Submitted to: Preventive Veterinary Medicine
Publication Type: Peer reviewed journal
Publication Acceptance Date: 10/16/1996
Publication Date: N/A
Citation: Interpretive Summary: Infection of cattle with Salmonella species results in millions of dollars in lost income to the cattle industry. Additionally, cattle are known carriers of Salmonella which may result in foodborne disease if consumers eat contaminated beef products. The prevalence of Salmonella was determined in the National Animal Health Monitoring Systems Cattle on Feed Evaluation. Additionally, we looked at the management characteristics of the feedlots in order to determine if there were any factors which may increase the likelihood that cattle will become contaminated with Salmonella. Salmonella was isolated from 38% of the feedlots and 5.5% of the fecal specimens were positive. Pens which housed cattle the longest amount of time in the feedlot were also more likely to be positive than pens which held cattle the shortest amount of time. The feeding of tallow and cottonseed product within seven days prior to fecal collection was more elikely to result in the risk of finding Salmonella within a pen and was associated with an increase in the percent of Salmonella positive specimens. Changing the feed and housing practices of cattle in feedlots may decrease the likelihood that cattle will be positive for Salmonella. Ultimately, this means a safer and more wholesome product will be available for the consumer.

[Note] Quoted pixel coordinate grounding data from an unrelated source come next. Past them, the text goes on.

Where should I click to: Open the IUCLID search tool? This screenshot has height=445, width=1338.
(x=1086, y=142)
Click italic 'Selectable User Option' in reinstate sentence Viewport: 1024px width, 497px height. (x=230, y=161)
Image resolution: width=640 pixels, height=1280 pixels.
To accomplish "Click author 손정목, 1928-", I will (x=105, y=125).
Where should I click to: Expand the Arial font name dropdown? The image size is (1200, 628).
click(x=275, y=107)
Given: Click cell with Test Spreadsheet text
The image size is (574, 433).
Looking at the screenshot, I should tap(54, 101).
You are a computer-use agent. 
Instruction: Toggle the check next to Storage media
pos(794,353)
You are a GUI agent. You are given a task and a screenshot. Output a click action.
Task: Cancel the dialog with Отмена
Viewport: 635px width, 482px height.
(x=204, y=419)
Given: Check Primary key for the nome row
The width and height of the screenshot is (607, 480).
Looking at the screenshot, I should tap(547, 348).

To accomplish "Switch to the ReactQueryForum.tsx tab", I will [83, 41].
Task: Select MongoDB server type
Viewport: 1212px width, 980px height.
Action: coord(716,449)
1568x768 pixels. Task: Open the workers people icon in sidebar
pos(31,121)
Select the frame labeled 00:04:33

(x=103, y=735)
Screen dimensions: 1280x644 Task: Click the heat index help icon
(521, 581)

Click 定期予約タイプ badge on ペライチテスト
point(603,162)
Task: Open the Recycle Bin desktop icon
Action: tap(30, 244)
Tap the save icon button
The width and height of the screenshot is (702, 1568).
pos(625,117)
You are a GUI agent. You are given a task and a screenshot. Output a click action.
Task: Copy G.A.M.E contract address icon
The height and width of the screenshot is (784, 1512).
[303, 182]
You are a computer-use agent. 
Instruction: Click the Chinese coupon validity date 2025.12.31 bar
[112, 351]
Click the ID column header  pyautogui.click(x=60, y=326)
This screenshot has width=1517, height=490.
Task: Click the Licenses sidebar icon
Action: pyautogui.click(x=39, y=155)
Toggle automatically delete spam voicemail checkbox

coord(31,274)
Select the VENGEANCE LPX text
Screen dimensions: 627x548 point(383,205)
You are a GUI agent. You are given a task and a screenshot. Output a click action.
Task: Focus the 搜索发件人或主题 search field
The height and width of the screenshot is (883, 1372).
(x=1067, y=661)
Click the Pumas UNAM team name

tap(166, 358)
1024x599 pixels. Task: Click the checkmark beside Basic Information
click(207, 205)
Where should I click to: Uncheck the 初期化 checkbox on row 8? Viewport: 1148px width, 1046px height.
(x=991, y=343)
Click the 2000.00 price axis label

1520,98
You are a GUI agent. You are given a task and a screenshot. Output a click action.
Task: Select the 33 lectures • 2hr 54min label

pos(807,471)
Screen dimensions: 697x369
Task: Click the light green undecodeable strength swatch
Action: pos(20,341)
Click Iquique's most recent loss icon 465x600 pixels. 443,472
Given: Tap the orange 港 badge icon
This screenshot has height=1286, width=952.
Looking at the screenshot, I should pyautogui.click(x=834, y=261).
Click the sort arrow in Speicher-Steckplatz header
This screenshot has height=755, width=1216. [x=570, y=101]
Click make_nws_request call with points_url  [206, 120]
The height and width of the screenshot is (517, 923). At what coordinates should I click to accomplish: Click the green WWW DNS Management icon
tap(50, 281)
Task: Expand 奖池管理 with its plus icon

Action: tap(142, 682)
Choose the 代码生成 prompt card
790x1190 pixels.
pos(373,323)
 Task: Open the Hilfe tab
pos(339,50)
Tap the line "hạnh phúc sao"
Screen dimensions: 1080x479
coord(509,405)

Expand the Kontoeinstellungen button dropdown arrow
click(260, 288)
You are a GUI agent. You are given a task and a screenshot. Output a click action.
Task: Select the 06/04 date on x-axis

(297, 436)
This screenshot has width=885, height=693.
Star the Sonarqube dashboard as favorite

Technical Abstract: In a convenience sample of 100 feedlot operations included in the United States 1994 Cattle on Feed Evaluation, up to 25 cattle fecal specimens were collected and tested for the presence of Salmonella from each of 2 pens (the pen which contained the most recent arrivals, and the pen whose cattle were closest to slaughter). One or more Salmonella species were identified dfrom 38 (38.0%) of the 100 feedlots, 52 (26.0%) of the 200 pens, and 273 (5.5%) of the 4,977 fecal samples collected. Multivariate logistic regression indicated the feeding of tallow and the feeding of whole cottonseed or cottonseed hulls within 7 days prior to fecal sample collection to be associated with an increased risk of finding Salmonella in a pen. The mean percent of fecal specimens from which Salmonella was identified was higher for pens occupied by cattle the longest than for pens occupied by cattle the shortest amount of time. In addition, the feeding of tallow and cottonseed products within 7 days prior to fecal collection was associated with an increase in the percent of Salmonella positive specimens, particularly when fed in combination with wheat fines or mids.